The Multinational Monitor


G L O B A L   N E W S W A T C H

Superior Oil Withdraws from Dominican Republic

Superior Oil of Houston has withdrawn from what was thought to be a major oil deposit in the southwestern region of the Dominican Republic. Last July President Antonio Guzman announced that the deposit, known as Charco Largo and located in the Enriquillo basin, could meet at least half of the nation's domestic needs.

Superior spokesperson Lewis Satterfield told Multinational Monitor last month that Superior had quit the site because "there was nothing to produce."

Superior Oil and the Guzman government had come under criticism from opposition politicians and from local media for the terms of the deal agreed upon between them (see MM, September, 1981).

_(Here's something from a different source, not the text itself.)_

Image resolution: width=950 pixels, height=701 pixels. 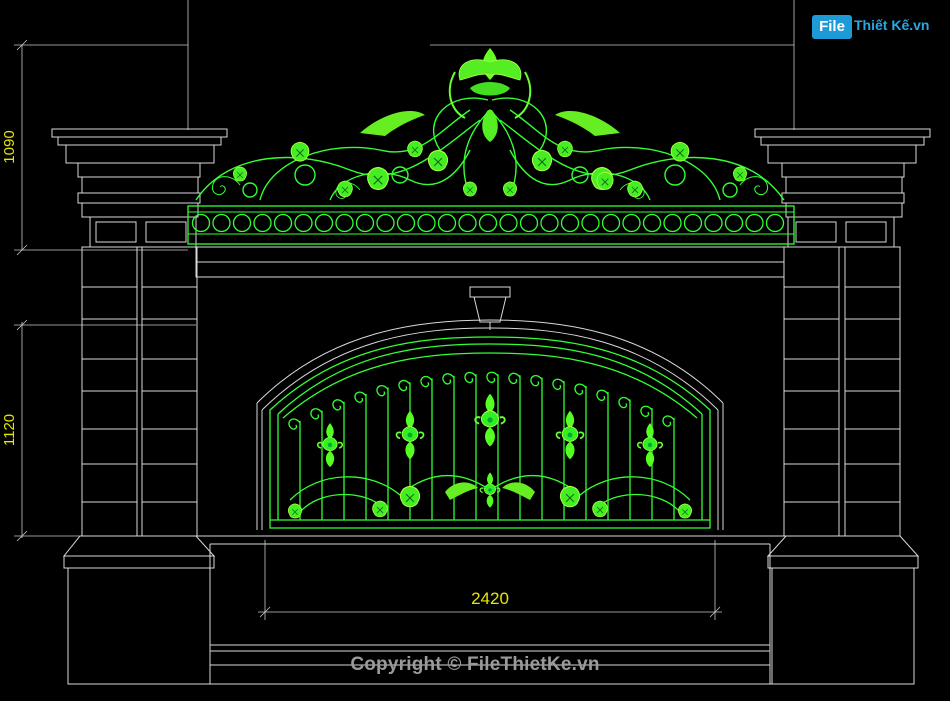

Victor Grimaldi, leading journalist on energy matters for La Noticia, one of Santo Domingo's daily newspapers, believes Guzman announced the deposit primarily because "the president was under a lot of pressure to identify something tangible to give hope to the country."

The London-based Latin America Weekly Report says that "a team of Superior executives visited Santo Domingo [in July], where they reached an agreement with Guzman that any official announcement about Charco Largo should be couched in the most cautious terms." Guzman recently lost a struggle to retain his party's nomination in the upcoming presidential elections.

The Latin America Weekly Report also claimed that there were several rumors around July of Superior Oil discoveries in other areas, which led to "a sharp rise in the value of Superior's shares, many of which were sold at a considerable profit."

Superior has transferred its drilling equipment from Charco Largo to a concession held by Carboil, a North American firm, close to the town of Banica on the western border of the country.